One popular way of choosing a Trainer is, of course, by referring to the past performances of the trainer. Another means of assessment a trainer's ability is by talking to other owners who may be prepared to impart their past experiences about the particular training method or style of a particular trainer.

Some trainers appear to incur a higher level of expenditure on health and medical care and other sundry expenses and this may be a factor which one should take into account when choosing a trainer.

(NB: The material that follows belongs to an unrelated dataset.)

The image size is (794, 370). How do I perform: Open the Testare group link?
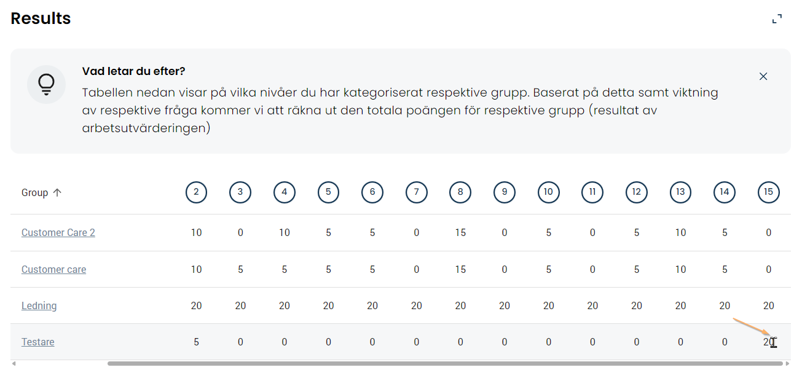tap(37, 342)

KNOWING THE DIFFERENT PARTS OF A HORSE AND ITS CONFORMATION


HEAD
Big, with intelligent eyes which should be set wide apart. Big, broad jawls, providing ample room for wind-pipe, complimented by big, broad nostrils.

NECK
Long, strong but in proportion to body. Set well onto strong sloping shoulders. When the horse is racing at full stretch, the neck should be fully extended, providing an almost-straight line from the nostrils, through the throat and direct to the lungs for the most efficient breathing.

FOREARM
Straight, good bone covered in strong musculation. This musculature will usually be significantly heavier in sprinters then middle-distance horses.

KNEE
Symmetrical knees, ideally flat and smooth facing forward. Anything asymmetrical or offset may not be desirable.

FETLOCK JOINT
Strong, tight, round, symmetrical, in balance with the size of the rear fetlocks, with sesamoid bones (behind) held tight and not overly prominent.

RIB CAGE
Big girths with ample heart and lung room

CANNON BONE
The rear cannon should be straight and strong dropping into well-formed fetlock joints, angled pasterns and neat rear hooves.

PASTERN
When standing at rest, the pasterns should ideally be at a 45 degree angle to the cannon bone and on the the same angle as the facing edge of the hoof.

HOOF
Neat, medium sized, smooth. without ridges. Hooves should be symmetrical, facing forward.

HINDQUARTER
Should be strong. powerful, deep musculation across a well-angled chassis. The hock should be a clean, efficient joint.

BACK
Strong and short, with a gentle sloping upwards from behind the wither to the top of the hip. The back should be strongly muscled; the loins short and firm.

SHOULDER
Draw an imaginary line from the point of the wither (upper-most point of the shoulder blade) to the point of the fore chest, and back down to the elbow and you should have a 90 degree angle.